Principled Personas: Defining and Measuring the Intended Effects of Persona Prompting on Task Performance
Pedro Henrique Luz de Araujo, Paul Röttger, Dirk Hovy, Benjamin Roth
TL;DR
This paper formalizes a normative framework for persona prompting in LLMs, defining three desiderata—Expertise Advantage, Robustness to irrelevant attributes, and Fidelity to relevant attributes—and develops metrics to evaluate them. It benchmarks nine open-weight LLMs across 27 tasks, revealing that expert personas frequently help or are neutral, but irrelevant attributes frequently hurt performance, even for large models. The authors propose mitigation strategies and show mixed efficacy, with robustness improvements mainly appearing in the largest models and fidelity sometimes deteriorating due to anchoring effects. The work highlights the need for careful persona design and evaluation schemes that align with intended effects, enabling more principled and reliable use of persona prompting in practice.
Abstract
Expert persona prompting -- assigning roles such as expert in math to language models -- is widely used for task improvement. However, prior work shows mixed results on its effectiveness, and does not consider when and why personas should improve performance. We analyze the literature on persona prompting for task improvement and distill three desiderata: 1) performance advantage of expert personas, 2) robustness to irrelevant persona attributes, and 3) fidelity to persona attributes. We then evaluate 9 state-of-the-art LLMs across 27 tasks with respect to these desiderata. We find that expert personas usually lead to positive or non-significant performance changes. Surprisingly, models are highly sensitive to irrelevant persona details, with performance drops of almost 30 percentage points.

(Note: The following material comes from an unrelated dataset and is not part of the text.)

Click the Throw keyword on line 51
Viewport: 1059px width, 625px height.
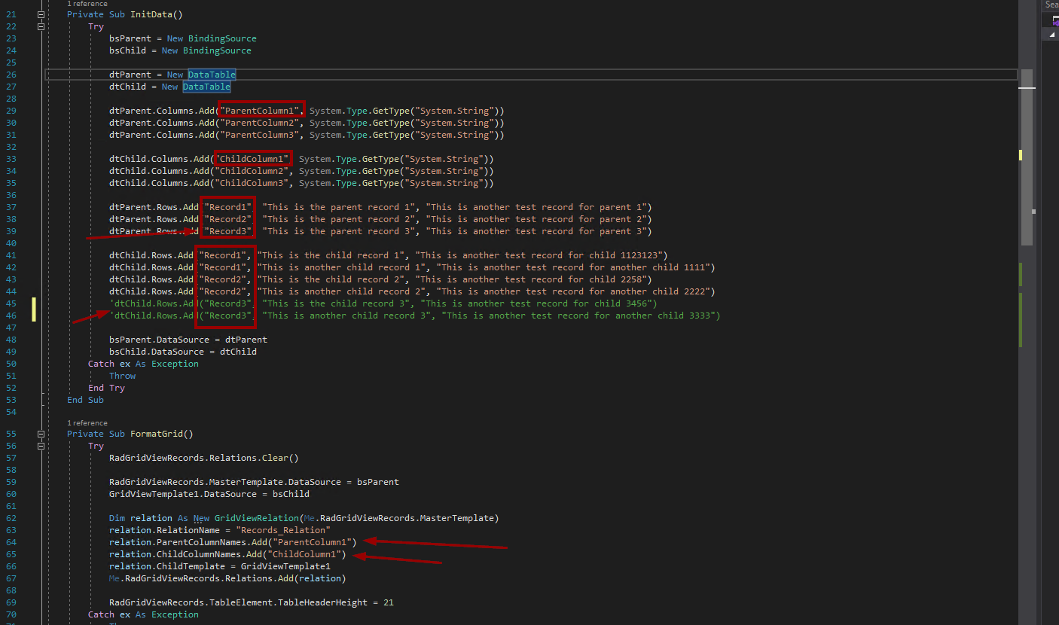point(122,376)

In terms of fidelity, we find that while higher education, specialization, and domain-relatedness can boost performance, their effects are often inconsistent or negligible across tasks. We propose mitigation strategies to improve robustness -- but find they only work for the largest, most capable models. Our findings underscore the need for more careful persona design and for evaluation schemes that reflect the intended effects of persona usage.